** Begin SOURCE **

Ask HN: Service that sends 0-day security bulletins only for software we use? - neotux

Staying up to date with vulnerabilities is proving to be a difficult task.  Not all software has security mailing lists, and some do not even have forums or any discussion thread thereof.  Lastly, operating system package updates are not always fast enough to protect against targeted attacks.<p>Is there any service that will keep track of the vulnerabilities of all popular software and will only tell us about the software we care about so that we can patch the software the instant a vulnerability becomes public?<p>If not, can you make one tptacek?<p>Thanks in advance,
neotux
======
lawnchair_larry
Securityfocus used to do this. Symantec bought them, and I'm not sure if they
continue to offer the service, but they still create BIDs, so I'd assume so.
Subscribers got an interface that let them choose what software/versions they
care about, and they would get alerts based on that. I think Secunia either
has or had a similar service.

** End SOURCE **
** Begin RECORDED DATA **

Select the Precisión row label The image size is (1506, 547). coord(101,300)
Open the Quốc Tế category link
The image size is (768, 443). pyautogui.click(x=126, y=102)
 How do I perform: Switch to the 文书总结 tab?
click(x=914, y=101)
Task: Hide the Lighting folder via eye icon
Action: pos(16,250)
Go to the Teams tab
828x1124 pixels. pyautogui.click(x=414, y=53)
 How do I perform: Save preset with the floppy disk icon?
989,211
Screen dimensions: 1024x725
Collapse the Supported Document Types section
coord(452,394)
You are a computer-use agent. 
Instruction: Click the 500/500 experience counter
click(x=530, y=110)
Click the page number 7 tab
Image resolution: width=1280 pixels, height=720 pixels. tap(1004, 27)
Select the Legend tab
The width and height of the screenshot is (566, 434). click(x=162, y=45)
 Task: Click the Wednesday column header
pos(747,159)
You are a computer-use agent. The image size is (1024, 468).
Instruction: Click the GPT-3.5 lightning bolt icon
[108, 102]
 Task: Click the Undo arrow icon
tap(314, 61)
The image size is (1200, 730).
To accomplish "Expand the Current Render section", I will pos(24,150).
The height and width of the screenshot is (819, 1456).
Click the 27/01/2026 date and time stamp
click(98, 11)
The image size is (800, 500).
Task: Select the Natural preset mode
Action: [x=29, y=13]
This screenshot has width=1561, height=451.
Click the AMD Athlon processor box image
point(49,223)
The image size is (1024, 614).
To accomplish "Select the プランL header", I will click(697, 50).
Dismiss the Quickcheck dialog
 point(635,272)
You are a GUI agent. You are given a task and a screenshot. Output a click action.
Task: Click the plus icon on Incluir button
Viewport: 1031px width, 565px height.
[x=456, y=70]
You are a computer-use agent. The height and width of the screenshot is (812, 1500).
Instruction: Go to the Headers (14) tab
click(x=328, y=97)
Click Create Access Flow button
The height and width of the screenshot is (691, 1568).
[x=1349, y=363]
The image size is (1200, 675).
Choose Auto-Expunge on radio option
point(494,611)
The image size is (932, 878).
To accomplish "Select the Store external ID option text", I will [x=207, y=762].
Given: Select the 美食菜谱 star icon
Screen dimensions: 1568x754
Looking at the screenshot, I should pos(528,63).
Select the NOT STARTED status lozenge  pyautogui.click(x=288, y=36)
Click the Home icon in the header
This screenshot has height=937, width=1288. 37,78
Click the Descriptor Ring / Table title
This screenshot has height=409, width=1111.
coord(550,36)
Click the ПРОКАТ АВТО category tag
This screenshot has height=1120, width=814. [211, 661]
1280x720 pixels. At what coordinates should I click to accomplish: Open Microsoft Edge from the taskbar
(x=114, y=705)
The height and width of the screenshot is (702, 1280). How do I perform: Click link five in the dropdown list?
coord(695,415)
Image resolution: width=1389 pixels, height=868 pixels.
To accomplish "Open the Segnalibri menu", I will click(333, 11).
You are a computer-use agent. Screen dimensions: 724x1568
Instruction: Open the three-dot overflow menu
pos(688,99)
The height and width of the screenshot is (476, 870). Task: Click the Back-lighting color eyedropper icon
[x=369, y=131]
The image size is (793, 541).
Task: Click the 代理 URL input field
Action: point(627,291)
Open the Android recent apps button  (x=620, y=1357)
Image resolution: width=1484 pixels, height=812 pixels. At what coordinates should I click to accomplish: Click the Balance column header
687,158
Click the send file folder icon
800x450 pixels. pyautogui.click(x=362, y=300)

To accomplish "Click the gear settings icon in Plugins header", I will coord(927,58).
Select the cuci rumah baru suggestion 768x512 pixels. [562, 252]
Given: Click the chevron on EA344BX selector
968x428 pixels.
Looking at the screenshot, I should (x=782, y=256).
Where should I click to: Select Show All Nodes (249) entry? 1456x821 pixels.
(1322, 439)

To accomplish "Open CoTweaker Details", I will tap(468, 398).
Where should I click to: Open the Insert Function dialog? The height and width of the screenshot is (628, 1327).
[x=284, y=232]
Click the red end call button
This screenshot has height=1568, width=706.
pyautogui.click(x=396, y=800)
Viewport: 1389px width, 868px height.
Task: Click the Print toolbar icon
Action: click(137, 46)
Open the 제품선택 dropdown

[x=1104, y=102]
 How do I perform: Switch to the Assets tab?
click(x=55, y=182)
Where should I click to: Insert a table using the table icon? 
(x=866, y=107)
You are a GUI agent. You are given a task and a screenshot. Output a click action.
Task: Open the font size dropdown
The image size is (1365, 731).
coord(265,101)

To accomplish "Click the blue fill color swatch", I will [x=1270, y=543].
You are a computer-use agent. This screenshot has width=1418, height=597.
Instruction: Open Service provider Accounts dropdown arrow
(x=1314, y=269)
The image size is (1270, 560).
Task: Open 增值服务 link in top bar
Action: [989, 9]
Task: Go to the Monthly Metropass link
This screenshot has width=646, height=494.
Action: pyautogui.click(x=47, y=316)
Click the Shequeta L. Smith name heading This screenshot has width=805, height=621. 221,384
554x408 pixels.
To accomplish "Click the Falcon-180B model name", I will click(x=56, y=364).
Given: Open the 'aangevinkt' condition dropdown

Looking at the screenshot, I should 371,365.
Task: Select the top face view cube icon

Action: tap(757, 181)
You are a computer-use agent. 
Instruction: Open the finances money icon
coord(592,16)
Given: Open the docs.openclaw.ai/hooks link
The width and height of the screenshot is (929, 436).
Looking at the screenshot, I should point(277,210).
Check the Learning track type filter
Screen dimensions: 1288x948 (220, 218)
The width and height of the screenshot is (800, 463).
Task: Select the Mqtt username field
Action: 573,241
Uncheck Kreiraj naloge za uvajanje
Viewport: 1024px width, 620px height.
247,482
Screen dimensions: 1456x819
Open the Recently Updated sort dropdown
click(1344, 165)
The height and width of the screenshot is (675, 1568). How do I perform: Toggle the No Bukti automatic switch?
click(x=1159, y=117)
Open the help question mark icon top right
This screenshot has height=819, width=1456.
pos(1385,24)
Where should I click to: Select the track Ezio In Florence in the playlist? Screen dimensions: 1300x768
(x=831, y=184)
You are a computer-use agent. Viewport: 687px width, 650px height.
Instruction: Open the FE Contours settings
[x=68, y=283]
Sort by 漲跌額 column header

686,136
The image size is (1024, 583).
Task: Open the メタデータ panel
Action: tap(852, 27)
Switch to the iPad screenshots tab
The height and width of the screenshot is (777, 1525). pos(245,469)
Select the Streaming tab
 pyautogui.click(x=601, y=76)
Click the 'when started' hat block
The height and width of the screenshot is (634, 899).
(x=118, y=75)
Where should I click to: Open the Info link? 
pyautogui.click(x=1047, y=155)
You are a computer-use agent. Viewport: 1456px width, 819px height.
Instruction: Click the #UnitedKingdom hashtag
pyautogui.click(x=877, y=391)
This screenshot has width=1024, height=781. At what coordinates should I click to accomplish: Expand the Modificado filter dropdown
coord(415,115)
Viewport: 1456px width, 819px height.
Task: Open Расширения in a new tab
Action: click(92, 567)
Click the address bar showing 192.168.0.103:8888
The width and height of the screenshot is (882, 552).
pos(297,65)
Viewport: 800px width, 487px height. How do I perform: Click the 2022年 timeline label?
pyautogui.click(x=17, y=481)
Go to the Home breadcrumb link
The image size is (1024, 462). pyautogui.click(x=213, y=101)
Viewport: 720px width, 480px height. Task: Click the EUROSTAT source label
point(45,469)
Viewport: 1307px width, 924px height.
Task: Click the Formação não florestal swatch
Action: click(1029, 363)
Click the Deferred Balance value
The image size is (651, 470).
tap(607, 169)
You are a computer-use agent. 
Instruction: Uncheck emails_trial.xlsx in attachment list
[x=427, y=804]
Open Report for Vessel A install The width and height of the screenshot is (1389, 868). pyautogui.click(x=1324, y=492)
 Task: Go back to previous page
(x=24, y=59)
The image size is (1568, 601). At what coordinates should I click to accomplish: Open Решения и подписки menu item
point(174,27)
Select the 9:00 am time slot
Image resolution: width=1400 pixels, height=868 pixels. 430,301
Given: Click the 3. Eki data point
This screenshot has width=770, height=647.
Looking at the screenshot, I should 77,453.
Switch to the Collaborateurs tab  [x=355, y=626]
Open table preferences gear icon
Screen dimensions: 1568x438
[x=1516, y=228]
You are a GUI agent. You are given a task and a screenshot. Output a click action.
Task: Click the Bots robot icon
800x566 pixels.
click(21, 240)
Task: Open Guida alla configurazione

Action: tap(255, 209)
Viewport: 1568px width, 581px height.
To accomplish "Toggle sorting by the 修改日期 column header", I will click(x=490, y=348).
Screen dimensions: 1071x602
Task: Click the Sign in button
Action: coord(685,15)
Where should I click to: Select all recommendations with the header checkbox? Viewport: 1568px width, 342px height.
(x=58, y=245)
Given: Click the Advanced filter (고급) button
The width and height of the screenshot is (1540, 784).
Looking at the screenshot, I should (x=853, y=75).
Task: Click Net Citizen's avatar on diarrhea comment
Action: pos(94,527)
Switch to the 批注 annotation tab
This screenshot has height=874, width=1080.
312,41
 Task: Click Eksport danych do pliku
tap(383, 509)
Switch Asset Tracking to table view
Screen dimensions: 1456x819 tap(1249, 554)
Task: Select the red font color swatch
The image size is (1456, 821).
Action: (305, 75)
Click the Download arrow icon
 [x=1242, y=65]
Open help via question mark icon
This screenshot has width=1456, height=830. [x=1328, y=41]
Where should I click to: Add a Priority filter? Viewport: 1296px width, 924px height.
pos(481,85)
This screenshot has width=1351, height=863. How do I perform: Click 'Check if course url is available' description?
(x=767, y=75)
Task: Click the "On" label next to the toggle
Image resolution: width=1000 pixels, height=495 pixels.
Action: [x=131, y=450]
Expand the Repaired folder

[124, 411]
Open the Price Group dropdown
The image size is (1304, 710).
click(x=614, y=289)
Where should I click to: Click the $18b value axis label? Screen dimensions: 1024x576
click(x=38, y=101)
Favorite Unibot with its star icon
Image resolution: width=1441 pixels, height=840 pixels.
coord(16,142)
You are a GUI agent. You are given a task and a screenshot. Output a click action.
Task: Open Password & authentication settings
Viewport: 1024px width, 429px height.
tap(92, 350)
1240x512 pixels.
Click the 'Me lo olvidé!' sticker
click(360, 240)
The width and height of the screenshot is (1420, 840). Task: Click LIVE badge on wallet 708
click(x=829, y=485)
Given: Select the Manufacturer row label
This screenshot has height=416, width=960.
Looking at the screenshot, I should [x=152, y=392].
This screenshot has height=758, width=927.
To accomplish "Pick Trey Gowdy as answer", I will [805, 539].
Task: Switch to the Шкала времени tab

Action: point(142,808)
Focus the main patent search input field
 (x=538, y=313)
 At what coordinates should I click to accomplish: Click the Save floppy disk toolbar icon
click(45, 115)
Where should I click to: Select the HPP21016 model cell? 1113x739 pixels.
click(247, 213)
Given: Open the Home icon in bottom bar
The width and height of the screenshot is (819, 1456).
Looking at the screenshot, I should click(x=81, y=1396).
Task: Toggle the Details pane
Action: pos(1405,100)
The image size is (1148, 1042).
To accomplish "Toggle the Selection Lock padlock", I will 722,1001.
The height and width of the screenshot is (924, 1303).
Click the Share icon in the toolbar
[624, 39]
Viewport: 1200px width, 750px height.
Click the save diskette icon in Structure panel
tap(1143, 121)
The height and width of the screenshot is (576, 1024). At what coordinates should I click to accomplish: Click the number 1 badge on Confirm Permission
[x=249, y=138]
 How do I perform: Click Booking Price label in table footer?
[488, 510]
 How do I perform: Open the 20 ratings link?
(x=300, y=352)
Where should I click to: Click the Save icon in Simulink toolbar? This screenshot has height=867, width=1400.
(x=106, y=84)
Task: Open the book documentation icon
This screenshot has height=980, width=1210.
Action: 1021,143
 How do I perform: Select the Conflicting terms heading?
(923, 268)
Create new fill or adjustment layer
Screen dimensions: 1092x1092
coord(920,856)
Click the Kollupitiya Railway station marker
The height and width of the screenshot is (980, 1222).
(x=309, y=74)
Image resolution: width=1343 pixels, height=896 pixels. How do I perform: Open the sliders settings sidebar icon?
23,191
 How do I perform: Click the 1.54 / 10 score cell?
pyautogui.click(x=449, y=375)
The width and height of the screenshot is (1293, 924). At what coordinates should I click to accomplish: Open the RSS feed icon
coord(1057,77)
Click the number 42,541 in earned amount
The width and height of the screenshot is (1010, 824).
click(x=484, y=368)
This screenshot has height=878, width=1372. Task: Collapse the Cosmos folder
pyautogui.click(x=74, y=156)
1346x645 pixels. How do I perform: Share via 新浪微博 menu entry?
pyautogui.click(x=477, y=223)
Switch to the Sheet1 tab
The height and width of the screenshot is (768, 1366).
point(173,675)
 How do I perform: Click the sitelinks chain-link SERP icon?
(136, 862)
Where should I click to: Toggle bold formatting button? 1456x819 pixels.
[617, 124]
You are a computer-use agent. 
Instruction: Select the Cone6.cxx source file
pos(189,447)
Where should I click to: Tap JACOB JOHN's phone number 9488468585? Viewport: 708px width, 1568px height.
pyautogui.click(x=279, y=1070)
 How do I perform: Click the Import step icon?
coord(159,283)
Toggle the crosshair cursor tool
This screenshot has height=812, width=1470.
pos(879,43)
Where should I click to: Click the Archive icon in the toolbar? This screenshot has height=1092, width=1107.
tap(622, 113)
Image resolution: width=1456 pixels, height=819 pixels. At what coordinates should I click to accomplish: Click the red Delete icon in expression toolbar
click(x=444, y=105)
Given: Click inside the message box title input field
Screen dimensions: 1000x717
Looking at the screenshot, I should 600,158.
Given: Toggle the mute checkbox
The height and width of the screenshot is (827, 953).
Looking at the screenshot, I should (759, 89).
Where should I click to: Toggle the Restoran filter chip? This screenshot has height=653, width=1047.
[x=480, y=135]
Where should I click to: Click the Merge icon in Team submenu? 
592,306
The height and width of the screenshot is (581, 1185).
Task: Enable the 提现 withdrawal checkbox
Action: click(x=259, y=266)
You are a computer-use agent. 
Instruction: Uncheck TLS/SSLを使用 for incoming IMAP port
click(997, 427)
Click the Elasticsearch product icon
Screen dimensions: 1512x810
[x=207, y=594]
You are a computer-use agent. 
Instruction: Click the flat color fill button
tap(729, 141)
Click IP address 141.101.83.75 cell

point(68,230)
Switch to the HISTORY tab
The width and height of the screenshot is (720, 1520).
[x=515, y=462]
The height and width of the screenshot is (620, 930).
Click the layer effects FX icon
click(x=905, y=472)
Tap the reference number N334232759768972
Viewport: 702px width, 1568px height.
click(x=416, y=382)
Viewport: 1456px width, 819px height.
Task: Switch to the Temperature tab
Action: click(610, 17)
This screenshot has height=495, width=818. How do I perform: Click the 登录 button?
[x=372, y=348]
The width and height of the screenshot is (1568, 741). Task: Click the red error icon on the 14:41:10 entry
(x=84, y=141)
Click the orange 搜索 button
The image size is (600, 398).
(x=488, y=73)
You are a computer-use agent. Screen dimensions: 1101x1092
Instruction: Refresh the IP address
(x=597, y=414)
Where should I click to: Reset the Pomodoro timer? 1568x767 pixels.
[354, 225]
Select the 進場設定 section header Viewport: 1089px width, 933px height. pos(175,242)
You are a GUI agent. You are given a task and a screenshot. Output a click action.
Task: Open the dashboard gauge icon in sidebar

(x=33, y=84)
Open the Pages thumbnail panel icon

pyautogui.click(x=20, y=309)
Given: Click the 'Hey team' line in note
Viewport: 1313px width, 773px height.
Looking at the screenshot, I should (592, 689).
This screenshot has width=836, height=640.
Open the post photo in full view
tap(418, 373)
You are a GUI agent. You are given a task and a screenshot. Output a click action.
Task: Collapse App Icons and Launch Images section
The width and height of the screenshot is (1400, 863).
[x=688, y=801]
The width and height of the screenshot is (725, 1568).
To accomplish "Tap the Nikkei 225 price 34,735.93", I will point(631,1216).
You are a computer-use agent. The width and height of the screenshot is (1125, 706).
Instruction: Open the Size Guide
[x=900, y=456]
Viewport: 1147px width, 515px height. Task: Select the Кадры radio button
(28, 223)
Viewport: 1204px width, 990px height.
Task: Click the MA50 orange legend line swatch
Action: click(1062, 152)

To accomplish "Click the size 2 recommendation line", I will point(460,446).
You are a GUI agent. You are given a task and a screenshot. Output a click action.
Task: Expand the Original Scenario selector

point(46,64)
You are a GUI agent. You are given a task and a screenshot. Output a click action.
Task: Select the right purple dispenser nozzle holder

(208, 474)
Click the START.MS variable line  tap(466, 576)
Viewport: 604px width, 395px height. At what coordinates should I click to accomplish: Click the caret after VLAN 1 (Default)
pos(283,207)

** End RECORDED DATA **

**PROMPT 1:**
Answer these about the thread on security bulletins:
(a) According to the opening post, what do not all pieces of software have?
(b) Which company does the reply say bought Securityfocus?
(c) Which other service does the reply think has or had something similar?
**PROMPT 2:** Extend the thread on security bulletins from its last line onward.

**OUTPUT 1:**
(a) Security mailing lists.
(b) Symantec.
(c) Secunia.

**OUTPUT 2:**
A few more are mentioned in this article from 2005. I'm not sure how many are
still up and running. It seems like a few businesses attempted this but it
didn't work out well. Oddly, people were excited about this ~8 years ago and
most companies got acquired and it seems like it died out.

[https://webcache.googleusercontent.com/search?q=cache:MVkOyW...](https://webcache.googleusercontent.com/search?q=cache:MVkOyWa_VXwJ:www.networkworld.com/reviews/2005/012405revvuln.html+&cd=2&hl=en&ct=clnk&gl=us&client=ubuntu)

------
Hrundi
Would you consider paying, say, 2 or 3 dollars a month for a service that
attempts to aggregate and curate almost all the 0 day mentions it can,
alerting you when a particular keyword matches? Something like a targeted
Google Alert?

I presume obscure pieces of software should be dealt with in a case-by-case
basis. There must be a service that does this, I can't find any at the moment.

If you're allowed to say, how rare is the software you want to track?

This has piqued my interest because I've been in the same situation and it
became a hassle to manage many mailing lists. My solution never went beyond a
few mail filters.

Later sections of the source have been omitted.